Семён зашатался, попятился назад. Он почти упёрся спиной в закрытую дверь.

Потом тихо прошептал:

— Прости, Зара… Устал я от всего этого. Сил моих больше нет. Ксанка ведь меня совсем не любит.

Ночью отвернётся и ни слова из неё не выдавишь, ни ласки. Это только на людях всё у нас хорошо. А ночами она Вадима зовёт.

Будь проклят этот чёрт! А последнее время она сидит у окна ночью и всё кого-то выглядывает.

Я, бывало, подхожу, в глаза её смотрю, а они стеклянные будто. Глаза не моей Ксанки…

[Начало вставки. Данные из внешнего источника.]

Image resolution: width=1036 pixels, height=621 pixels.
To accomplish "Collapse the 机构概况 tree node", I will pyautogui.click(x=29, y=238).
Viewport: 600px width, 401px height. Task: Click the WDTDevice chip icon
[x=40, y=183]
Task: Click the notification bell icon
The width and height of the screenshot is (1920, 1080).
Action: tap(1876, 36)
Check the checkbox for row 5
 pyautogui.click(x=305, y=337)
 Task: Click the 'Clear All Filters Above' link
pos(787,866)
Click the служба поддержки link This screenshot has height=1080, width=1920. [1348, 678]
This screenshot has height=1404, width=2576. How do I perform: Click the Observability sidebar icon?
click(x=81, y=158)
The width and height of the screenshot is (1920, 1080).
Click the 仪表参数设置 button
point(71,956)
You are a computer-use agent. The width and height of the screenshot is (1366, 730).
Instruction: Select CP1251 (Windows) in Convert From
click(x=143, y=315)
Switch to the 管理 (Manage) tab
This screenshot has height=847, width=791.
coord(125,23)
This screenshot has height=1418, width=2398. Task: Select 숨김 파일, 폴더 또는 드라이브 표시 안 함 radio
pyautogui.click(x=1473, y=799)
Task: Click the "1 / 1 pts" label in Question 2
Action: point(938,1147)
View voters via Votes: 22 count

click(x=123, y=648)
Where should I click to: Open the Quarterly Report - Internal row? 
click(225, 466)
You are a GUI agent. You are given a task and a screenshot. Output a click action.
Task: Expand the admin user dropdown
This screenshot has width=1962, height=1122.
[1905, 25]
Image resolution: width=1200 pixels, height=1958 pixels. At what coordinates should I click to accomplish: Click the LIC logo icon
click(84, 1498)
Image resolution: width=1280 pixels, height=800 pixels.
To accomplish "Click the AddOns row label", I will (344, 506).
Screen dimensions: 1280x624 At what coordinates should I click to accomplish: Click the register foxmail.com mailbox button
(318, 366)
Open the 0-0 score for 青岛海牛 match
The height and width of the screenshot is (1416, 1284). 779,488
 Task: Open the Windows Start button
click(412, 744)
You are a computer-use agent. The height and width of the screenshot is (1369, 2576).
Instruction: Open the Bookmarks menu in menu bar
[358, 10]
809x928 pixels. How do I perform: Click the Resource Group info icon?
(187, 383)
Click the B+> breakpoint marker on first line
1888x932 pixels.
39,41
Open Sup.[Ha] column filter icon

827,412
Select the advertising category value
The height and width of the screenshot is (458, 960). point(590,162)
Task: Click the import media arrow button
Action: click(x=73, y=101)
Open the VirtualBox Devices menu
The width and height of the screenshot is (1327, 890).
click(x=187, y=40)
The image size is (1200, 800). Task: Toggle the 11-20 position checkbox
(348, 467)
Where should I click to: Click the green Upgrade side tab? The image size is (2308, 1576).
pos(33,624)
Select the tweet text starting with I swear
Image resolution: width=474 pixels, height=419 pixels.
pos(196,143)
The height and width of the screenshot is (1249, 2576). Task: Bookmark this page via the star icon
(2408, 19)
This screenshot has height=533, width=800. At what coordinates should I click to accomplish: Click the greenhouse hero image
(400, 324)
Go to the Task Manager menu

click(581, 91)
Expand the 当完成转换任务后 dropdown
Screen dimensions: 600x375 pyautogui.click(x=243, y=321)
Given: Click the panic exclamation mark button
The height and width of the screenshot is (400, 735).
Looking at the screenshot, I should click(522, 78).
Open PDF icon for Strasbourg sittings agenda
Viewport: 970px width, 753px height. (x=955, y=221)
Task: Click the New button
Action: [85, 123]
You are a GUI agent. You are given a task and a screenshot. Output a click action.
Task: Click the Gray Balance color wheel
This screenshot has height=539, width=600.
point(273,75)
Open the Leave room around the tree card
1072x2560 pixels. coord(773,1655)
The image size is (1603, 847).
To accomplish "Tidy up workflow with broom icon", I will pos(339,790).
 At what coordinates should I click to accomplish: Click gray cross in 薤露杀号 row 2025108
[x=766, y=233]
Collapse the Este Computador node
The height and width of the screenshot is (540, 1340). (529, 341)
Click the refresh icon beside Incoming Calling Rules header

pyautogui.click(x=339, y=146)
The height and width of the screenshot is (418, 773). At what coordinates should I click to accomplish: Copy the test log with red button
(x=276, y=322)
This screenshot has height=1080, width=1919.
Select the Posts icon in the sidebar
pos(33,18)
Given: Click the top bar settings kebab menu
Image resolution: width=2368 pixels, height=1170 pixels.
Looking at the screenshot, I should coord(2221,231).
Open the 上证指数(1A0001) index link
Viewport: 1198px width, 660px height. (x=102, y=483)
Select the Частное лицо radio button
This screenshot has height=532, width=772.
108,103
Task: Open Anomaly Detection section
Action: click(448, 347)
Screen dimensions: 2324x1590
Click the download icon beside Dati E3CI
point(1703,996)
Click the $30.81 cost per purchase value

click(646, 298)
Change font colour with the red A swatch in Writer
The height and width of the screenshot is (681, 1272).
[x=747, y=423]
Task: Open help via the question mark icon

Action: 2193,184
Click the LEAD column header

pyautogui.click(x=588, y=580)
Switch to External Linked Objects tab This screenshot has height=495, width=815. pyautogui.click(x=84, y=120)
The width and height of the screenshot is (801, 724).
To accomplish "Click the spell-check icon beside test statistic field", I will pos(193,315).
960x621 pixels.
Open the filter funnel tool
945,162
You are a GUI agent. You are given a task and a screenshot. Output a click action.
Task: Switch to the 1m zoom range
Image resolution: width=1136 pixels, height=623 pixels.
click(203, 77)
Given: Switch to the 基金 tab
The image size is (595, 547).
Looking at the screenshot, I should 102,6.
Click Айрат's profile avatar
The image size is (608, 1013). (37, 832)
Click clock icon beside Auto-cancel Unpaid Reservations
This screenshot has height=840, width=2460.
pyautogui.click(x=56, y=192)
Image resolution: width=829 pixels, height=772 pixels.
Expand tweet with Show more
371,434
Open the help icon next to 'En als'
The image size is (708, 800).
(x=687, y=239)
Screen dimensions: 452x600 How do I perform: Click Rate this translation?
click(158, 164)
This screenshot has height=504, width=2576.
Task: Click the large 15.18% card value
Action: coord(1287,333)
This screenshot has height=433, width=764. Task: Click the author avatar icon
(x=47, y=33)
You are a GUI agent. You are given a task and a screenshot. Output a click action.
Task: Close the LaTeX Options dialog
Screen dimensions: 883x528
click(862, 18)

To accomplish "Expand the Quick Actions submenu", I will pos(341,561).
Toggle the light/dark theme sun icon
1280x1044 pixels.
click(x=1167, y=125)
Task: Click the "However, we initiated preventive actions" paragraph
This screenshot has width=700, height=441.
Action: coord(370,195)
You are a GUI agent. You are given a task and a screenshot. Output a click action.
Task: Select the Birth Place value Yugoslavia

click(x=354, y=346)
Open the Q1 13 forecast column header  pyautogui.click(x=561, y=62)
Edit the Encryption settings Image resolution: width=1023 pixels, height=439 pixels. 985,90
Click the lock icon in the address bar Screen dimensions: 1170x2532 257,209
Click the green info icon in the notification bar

— Чего же ты молчал? — воскликнула цыганка.

— Оттого и молчал, что устал от колдовства вашего. Тошно мне. После того как тот старик бородатый меня сверлил взглядом, я стал каким-то невнимательным.

Умом понимаю, что сила есть и нужно делать так. А делаю иначе. Руки слабеют, в пот бросает. Да так бросает, что я стал себе сменную одежду брать. Ей-богу, как в реке выкупался.

— Не ходи завтра на работу, — посоветовала Зара. — Придут за тобой, я скажу, что ты в горячке.

— Как это не ходи? А кормить всех вас кто будет?

Зара пожала плечами и потом посоветовала опять вспомнить утреннее её предупреждение.

Семён больше не стал спорить.

Он перекрестился, потом подошёл к цыганке и покрутил дулей перед её носом со словами:

— Не возьмёте вы меня, черти, живьём! Порву каждого! Всю шкуру сниму с чертей и сапоги из неё пошью. Вот уж применение будет полезное, нежели колдовство ваше всякое.

Зара схватила Семёна за руку и зло произнесла:

— Не мне надо шиш показывать, а тому, кто на тебя из машины глядел…

Семён скорчил недовольное лицо и вышел из дома.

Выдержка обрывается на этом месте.